ERAA® and Valuation Gaps

StashAway’s system is continuously reading macroeconomic and market data. As a key feature of ERAA®, StashAway’s automated investment system continuously assesses asset class market valuations in comparison to their fair value. This difference is what we call a valuation gap. ERAA® seeks both overvaluations and undervaluations in assets to avoid investing in overvalued asset classes and to build positions when valuations are cheaper.

In the case that an asset is substantially overvalued, ERAA® will recommend a reduction in the exposure to the asset class, while in case of determined undervaluation, ERAA® will adjust upward the expected future returns and therefore increase the allocation toward the asset class.

To illustrate how this works, let’s check out an example of a time we re-optimised portfolios to account for a valuation gap.

In December 2017, our systems flagged significant undervaluation in Gold; moreover, the momentum for Gold had turned, and the asset class had started gaining value This triggered the re-optimisation of growth-seeking portfolios where the algorithm would increase allocations to Gold. This was done by selling other assets that were relatively expensive while keeping portfolio’s risk level constant. Not all portfolios were re-optimised. In this case, conservative portfolios on the platform were not affected because the changes would have been immaterial.

So, how did the system determine that Gold was undervalued?

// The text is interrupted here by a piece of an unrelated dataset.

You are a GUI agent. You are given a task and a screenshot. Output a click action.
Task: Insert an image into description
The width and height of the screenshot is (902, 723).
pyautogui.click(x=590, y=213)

Let’s look at the valuation adjustment for Gold in Figure 1. The system looks at how an asset’s mean return is performing versus economic factors over a given time horizon.

Figure 1 – 7yr Valuation of Gold vs Growth, Inflation and Interest Rates

7 year valuation


The red line represents the rolling 7yrs total returns of Gold over the last 20 years; the black line is the fair rolling 7yrs total return of Gold according to ERAA®’s valuation model, based on economic analysis. We are most interested in the difference between actual and model so that we can assess the valuation gap for Gold versus economic fundamentals. This valuation gap is depicted as the blue line that can be found at the bottom of Figure 1: Gold is undervalued with the blue line showing a 2 std deviations distance from the fair value. As historically the valuation gap has shown a clear “reverse to mean” behaviour, with the blue line always trending toward the mean, after Gold’s momentum turned, it was safe to assume its medium-term returns will be higher than historical.

For the above reasons, StashAway’s customers have increased their allocation to Gold in mid-december 2017. With a similar logic but opposite effect, at the time of writing StashAway customers do not have the broad US Large Cap Equities (SP500) in their portfolio, as the asset class is currently overvalued given where we are in the economic cycle; customers have exposure to US equities through a few selected sectors that offer more attractive valuation (technology, consumer discretionary and consumer staples) and have international equity exposure in markets where valuation are more fair and therefore return expectations are higher (e.g., Asia ex-Japan).